Move to each group and ask if they have any questions or ask which section of their performance they would like your input on. Don’t let them show you the whole show yet, just small sections that they feel need work. Don’t worry, the next time you come around, they can show you a different part, but only help in short bursts. This is truly best for everyone involved. Don’t be tempted to micromanage their process. Allowing them to show you one part for feedback is both for their protection and your own. As teachers we are way too good at trying to take control, and this whole process needs to be as hands-off as possible.

If you want, you can also run peer feedback rotations by pairing two groups up and letting them give feedback to each other as well.

Step #8 | Performances

The final performances usually take place a few weeks after the project is introduced. I always plan about 2-3 weeks for students to fully develop their plays and create their costumes, props, and backdrops.

When the performance day finally rolls around, we move the desks and tables around to create a performance space at one end of the classroom. Another option is to actually use a performance space, but I’ve always preferred my classroom.

Lastly, you can decide on whether or not to have an audience. Audiences could include parents either present or through a live stream, students from other classes, other adults (such as the Principal or Guidance Counselor) or just the other students in the classroom. No matter what you choose, your students will still get a great experience.

Some pros of having an outside audience like another group of students or parents is that it adds another layer of importance to the performances and can help students to stay motivated and focused on improvement throughout the process. Having an outside audience also makes the performances feel like a celebration, especially if they take place within the last couple days of school.

Cons…there are definitely a few. First, organizing other people is never going to be as easy as organizing the students in your classroom. You’ll have to find a way to deal with parents arriving early, arranging your schedule with another teacher’s schedule, or finding a time that works best for everyone involved. Another con comes in the form of extra pressure on you to meet the expectations of the people coming into the classroom. If parents are coming, should you have refreshments or snacks? Should you make a program? Can everyone still fit in your room, or do you need to find a bigger space? The more people involved, the more pressure on you to perform…if you catch my drift.

If including an outside audience is not something you are interested in, don’t worry!

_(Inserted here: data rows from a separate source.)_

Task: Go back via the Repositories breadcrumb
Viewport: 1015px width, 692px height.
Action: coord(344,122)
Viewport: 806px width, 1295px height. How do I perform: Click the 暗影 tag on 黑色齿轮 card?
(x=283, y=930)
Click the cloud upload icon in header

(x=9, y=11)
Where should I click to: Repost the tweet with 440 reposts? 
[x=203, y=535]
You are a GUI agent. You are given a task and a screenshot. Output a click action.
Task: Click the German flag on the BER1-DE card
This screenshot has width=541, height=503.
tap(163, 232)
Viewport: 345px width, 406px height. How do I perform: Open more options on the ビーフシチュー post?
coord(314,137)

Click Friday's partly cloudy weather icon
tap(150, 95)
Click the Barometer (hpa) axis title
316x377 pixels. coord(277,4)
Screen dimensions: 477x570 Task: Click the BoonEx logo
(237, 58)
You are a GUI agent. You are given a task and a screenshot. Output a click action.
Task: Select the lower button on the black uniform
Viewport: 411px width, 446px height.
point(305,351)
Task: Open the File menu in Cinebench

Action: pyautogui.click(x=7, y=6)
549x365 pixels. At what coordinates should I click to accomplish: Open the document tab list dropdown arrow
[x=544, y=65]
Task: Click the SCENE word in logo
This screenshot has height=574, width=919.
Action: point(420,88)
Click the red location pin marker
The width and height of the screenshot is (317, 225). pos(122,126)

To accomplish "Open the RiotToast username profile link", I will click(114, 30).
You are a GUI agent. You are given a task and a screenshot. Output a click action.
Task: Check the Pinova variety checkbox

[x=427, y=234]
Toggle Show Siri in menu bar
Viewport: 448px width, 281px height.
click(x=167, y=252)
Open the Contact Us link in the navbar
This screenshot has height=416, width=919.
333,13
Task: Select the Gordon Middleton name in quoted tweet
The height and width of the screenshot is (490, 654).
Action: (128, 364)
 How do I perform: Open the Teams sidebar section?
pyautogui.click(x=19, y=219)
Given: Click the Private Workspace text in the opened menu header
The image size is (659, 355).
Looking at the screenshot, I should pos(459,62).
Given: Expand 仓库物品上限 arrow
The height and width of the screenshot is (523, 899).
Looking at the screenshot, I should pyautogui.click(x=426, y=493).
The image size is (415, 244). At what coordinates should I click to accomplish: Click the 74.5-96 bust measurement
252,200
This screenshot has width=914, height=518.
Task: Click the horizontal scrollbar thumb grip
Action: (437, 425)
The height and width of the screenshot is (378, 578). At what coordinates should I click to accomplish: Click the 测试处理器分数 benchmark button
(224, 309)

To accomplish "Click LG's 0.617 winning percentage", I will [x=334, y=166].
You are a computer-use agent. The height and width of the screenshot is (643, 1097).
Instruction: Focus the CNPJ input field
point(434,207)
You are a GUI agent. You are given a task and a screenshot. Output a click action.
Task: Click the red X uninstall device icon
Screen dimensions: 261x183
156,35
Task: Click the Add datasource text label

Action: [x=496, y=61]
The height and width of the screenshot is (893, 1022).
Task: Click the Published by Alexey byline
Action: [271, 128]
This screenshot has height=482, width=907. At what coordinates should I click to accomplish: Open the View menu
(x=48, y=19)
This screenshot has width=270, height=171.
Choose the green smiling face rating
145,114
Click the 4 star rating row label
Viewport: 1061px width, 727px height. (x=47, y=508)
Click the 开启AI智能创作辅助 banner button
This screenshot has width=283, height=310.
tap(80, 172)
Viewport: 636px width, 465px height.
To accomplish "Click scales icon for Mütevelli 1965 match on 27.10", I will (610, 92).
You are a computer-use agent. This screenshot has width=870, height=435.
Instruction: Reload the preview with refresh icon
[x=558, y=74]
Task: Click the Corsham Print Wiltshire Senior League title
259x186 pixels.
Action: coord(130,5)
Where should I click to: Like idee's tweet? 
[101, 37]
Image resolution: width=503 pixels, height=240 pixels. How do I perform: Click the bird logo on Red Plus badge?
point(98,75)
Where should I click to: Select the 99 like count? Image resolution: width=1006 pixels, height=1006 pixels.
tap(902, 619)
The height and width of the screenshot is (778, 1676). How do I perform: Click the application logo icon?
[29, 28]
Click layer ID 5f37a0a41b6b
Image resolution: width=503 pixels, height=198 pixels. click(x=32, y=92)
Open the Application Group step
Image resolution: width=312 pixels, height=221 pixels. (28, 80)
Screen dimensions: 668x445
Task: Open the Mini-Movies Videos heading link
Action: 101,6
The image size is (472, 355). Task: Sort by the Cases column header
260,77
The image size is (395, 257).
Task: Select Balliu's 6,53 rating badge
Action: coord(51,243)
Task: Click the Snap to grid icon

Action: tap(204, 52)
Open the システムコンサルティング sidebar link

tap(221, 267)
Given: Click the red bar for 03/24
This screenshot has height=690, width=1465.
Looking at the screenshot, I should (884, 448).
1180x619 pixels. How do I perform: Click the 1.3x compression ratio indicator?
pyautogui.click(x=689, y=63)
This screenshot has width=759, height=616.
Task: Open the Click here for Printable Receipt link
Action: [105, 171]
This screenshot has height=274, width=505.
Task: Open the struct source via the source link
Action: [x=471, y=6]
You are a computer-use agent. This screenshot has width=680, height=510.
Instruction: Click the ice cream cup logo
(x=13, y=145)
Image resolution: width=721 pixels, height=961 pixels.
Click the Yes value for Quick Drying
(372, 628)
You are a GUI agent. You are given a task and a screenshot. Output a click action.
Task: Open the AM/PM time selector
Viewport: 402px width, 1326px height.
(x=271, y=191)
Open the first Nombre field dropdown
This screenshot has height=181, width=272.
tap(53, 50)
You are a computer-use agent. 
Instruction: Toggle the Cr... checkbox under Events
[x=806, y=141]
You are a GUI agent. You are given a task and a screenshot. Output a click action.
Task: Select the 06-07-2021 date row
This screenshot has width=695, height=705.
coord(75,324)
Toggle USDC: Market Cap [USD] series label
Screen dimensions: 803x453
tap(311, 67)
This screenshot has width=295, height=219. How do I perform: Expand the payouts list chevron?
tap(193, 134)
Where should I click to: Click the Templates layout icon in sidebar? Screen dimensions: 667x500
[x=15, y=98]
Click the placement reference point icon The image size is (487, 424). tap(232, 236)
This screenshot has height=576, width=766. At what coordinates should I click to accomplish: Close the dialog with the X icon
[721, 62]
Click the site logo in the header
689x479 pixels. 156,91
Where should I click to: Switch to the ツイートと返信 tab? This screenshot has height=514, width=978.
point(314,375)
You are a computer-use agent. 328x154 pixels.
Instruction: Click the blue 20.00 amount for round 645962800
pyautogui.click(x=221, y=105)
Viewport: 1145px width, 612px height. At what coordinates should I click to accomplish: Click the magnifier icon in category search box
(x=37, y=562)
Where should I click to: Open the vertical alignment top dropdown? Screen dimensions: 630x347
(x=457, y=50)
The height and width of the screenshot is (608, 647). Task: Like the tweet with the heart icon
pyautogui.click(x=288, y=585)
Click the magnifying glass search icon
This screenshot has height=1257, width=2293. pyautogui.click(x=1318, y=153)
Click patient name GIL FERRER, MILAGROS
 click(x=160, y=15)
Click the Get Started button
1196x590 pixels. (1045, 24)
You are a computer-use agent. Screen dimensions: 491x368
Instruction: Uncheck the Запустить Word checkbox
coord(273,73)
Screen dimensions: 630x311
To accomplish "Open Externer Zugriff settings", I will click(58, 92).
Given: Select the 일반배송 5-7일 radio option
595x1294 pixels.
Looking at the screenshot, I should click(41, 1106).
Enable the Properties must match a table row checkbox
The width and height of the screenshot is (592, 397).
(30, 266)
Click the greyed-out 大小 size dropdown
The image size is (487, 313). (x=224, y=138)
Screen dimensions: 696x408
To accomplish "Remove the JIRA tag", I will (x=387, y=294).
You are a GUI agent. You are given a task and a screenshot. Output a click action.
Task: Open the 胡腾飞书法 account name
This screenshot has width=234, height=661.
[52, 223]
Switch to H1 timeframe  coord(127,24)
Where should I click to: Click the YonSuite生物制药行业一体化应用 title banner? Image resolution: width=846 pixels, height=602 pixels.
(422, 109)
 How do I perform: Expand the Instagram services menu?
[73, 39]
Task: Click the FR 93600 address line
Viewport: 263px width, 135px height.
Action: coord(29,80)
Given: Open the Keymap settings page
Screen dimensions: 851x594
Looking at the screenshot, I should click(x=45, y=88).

Keeping the performances as a small celebration and bonding experience for just the students in your class can be just as special!

Get out your camera!

As a final suggestion for your end of year plays, I strongly encourage that you get out your camera. Carry your camera around and snap pictures and record students as much as possible throughout this process. Not only are recordings a perfect way to give feedback, but they are also a fun way to share the experience with parents or other teachers, and the photos are great for printing out and sending home with students on the last day of school as a final reminder of the fun you had with them.

end of year activity that keeps students busy and engaged

An end of year activity that keeps students busy and engaged

All in all, plays give our students permission to use all their silly energy for good at the end of the year. Plays help keep them engaged at a time of the year when it’s really easy for them to disconnect. When my students return to see me (even 20 years later), I always ask them what they remember from our time spent together. They almost always mention the end of year plays.